OpenAI creates a position to think about the worst-case scenarios for artificial intelligence.

OpenAI creates a position to think about the worst-case scenarios for artificial intelligence.

OpenAI has announced a new senior position called Head of Preparedness, reflecting growing global concern about the potential risks of developing advanced artificial intelligence systems. This position involves thinking ahead and systematically considering the worst-case scenarios that could result from the use of artificial intelligence, and working to prevent or mitigate their effects before they turn into real crises.

According to the company's official careers page, the position will be based in San Francisco, within the Safety Systems team, which is one of the most sensitive teams within OpenAI, given its direct responsibility for ensuring that the most powerful AI models are developed and deployed in a safe and responsible manner. This team is responsible for building rigorous evaluation tests, designing multi-level safety controls, and developing comprehensive safety frameworks that ensure models behave as intended when used in the real world.

OpenAI explains that over the past few years, it has invested heavily in the concept of "readiness" across successive generations of advanced models by creating baseline assessments of capabilities, building threat models, and developing risk mitigation mechanisms in collaboration with multidisciplinary teams. With the continuous rise in model capabilities, the company affirms that enhancing readiness will remain a strategic priority.
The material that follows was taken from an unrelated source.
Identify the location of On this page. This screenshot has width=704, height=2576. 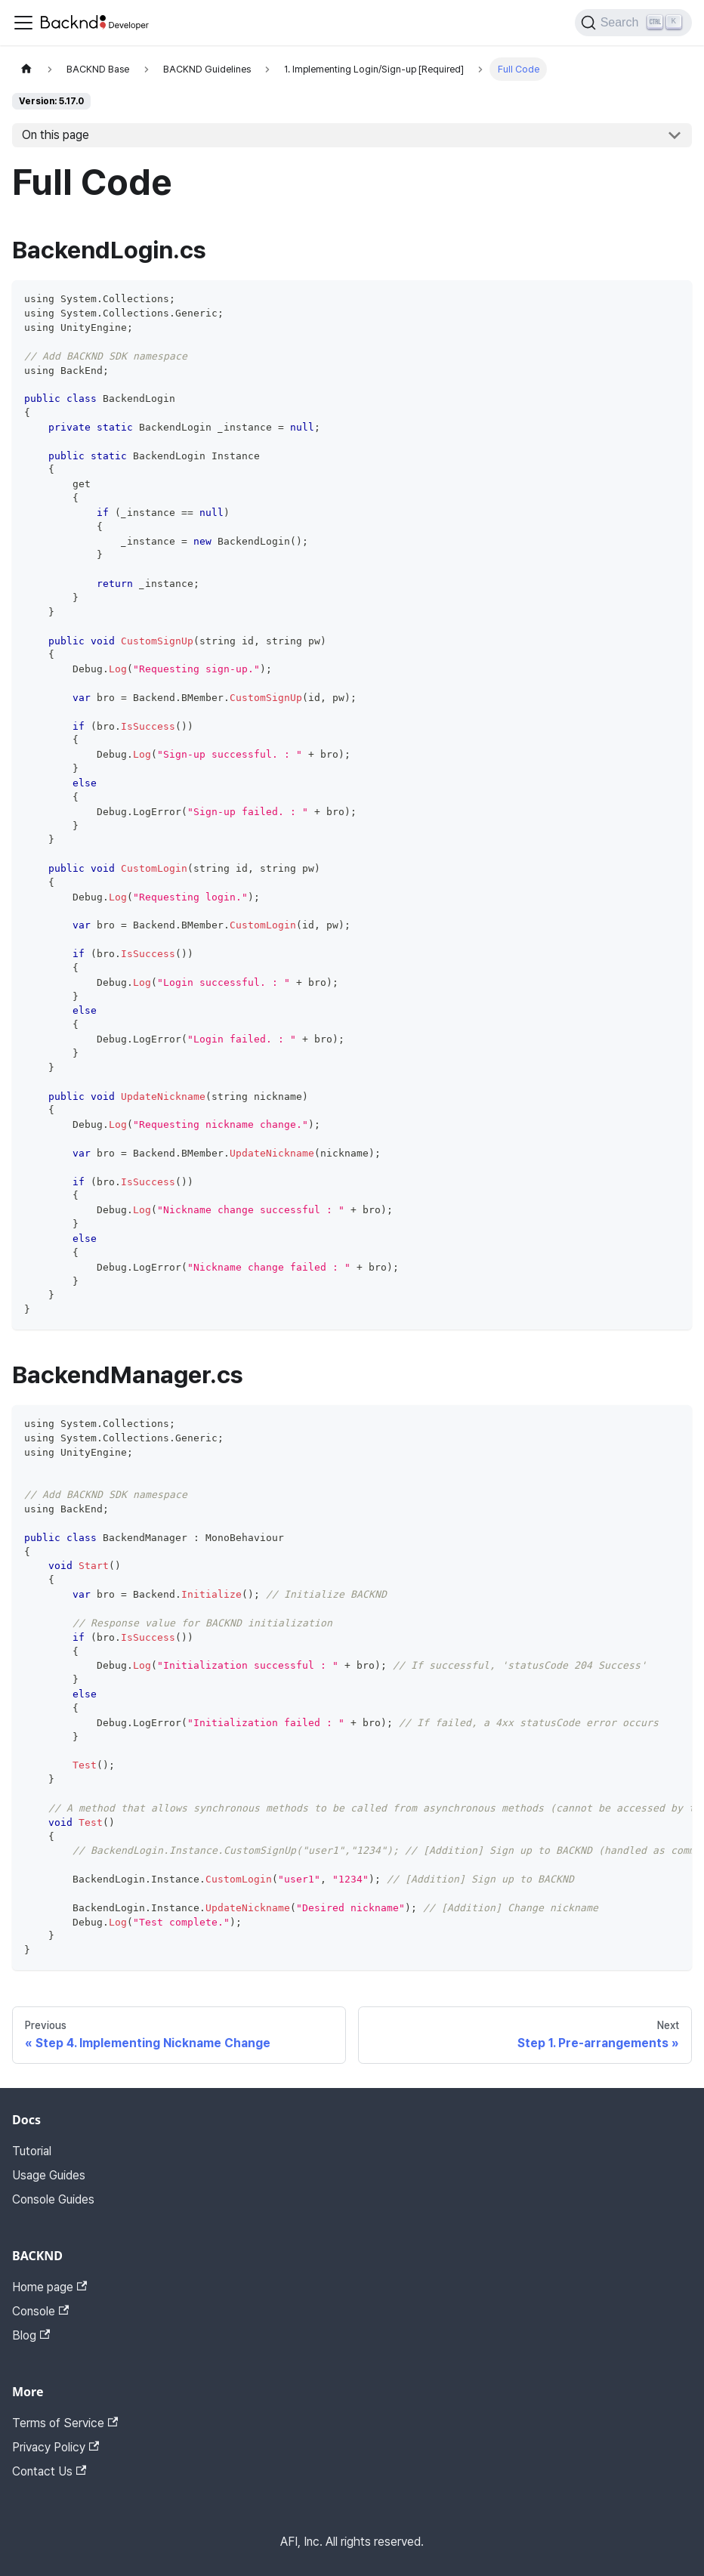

The Head of Readiness will lead the technical and operational framework that OpenAI relies on to track advanced capabilities and prepare for new risks that could cause serious or widespread harm. He or she will also be responsible for coordinating capability assessments, threat models, and protective measures, ensuring an integrated and actionable safety ecosystem, even as product development accelerates.

The role requires a high level of technical judgment and the ability to communicate and coordinate across research, engineering, and product teams, as well as collaborate with policy and governance teams and external partners. CEO Sam Altman describes the position as one dedicated to thinking about all the ways AI could veer toward "very bad" outcomes, given real-world challenges including mental health and cybersecurity.